The response must contain every line of the records that follow, duplicated exactly.
___
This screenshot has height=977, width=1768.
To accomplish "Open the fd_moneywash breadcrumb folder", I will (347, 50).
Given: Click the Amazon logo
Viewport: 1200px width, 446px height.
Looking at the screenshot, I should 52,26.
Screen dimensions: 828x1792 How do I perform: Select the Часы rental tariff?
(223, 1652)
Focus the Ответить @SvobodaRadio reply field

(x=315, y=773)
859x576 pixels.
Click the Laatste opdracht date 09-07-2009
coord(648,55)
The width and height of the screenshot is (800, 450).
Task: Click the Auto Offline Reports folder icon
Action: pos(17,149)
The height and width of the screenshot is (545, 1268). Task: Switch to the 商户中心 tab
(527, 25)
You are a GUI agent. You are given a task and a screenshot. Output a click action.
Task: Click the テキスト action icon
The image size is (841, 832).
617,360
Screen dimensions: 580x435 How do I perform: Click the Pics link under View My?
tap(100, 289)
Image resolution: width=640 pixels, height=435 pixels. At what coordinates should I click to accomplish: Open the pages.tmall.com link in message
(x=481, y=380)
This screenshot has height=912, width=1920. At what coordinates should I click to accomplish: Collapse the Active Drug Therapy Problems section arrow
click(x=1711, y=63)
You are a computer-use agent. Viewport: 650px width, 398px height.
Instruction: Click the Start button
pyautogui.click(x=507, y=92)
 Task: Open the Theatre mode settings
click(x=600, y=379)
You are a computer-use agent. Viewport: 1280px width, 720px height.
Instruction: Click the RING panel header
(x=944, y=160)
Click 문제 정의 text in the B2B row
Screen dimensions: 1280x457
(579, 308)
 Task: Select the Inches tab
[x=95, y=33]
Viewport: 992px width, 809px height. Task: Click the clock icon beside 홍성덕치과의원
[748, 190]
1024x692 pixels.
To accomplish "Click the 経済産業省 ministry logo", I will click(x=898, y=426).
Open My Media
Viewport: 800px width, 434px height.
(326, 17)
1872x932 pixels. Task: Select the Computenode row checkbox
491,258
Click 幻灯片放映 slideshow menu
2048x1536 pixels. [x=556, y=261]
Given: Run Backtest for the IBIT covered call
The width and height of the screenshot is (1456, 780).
___
== Answer for the task ==
This screenshot has height=977, width=1768.
To accomplish "Open the fd_moneywash breadcrumb folder", I will (347, 50).
Given: Click the Amazon logo
Viewport: 1200px width, 446px height.
Looking at the screenshot, I should 52,26.
Screen dimensions: 828x1792 How do I perform: Select the Часы rental tariff?
(223, 1652)
Focus the Ответить @SvobodaRadio reply field

(x=315, y=773)
859x576 pixels.
Click the Laatste opdracht date 09-07-2009
coord(648,55)
The width and height of the screenshot is (800, 450).
Task: Click the Auto Offline Reports folder icon
Action: pos(17,149)
The height and width of the screenshot is (545, 1268). Task: Switch to the 商户中心 tab
(527, 25)
You are a GUI agent. You are given a task and a screenshot. Output a click action.
Task: Click the テキスト action icon
The image size is (841, 832).
617,360
Screen dimensions: 580x435 How do I perform: Click the Pics link under View My?
tap(100, 289)
Image resolution: width=640 pixels, height=435 pixels. At what coordinates should I click to accomplish: Open the pages.tmall.com link in message
(x=481, y=380)
This screenshot has height=912, width=1920. At what coordinates should I click to accomplish: Collapse the Active Drug Therapy Problems section arrow
click(x=1711, y=63)
You are a computer-use agent. Viewport: 650px width, 398px height.
Instruction: Click the Start button
pyautogui.click(x=507, y=92)
 Task: Open the Theatre mode settings
click(x=600, y=379)
You are a computer-use agent. Viewport: 1280px width, 720px height.
Instruction: Click the RING panel header
(x=944, y=160)
Click 문제 정의 text in the B2B row
Screen dimensions: 1280x457
(579, 308)
 Task: Select the Inches tab
[x=95, y=33]
Viewport: 992px width, 809px height. Task: Click the clock icon beside 홍성덕치과의원
[748, 190]
1024x692 pixels.
To accomplish "Click the 経済産業省 ministry logo", I will click(x=898, y=426).
Open My Media
Viewport: 800px width, 434px height.
(326, 17)
1872x932 pixels. Task: Select the Computenode row checkbox
491,258
Click 幻灯片放映 slideshow menu
2048x1536 pixels. [x=556, y=261]
Given: Run Backtest for the IBIT covered call
The width and height of the screenshot is (1456, 780).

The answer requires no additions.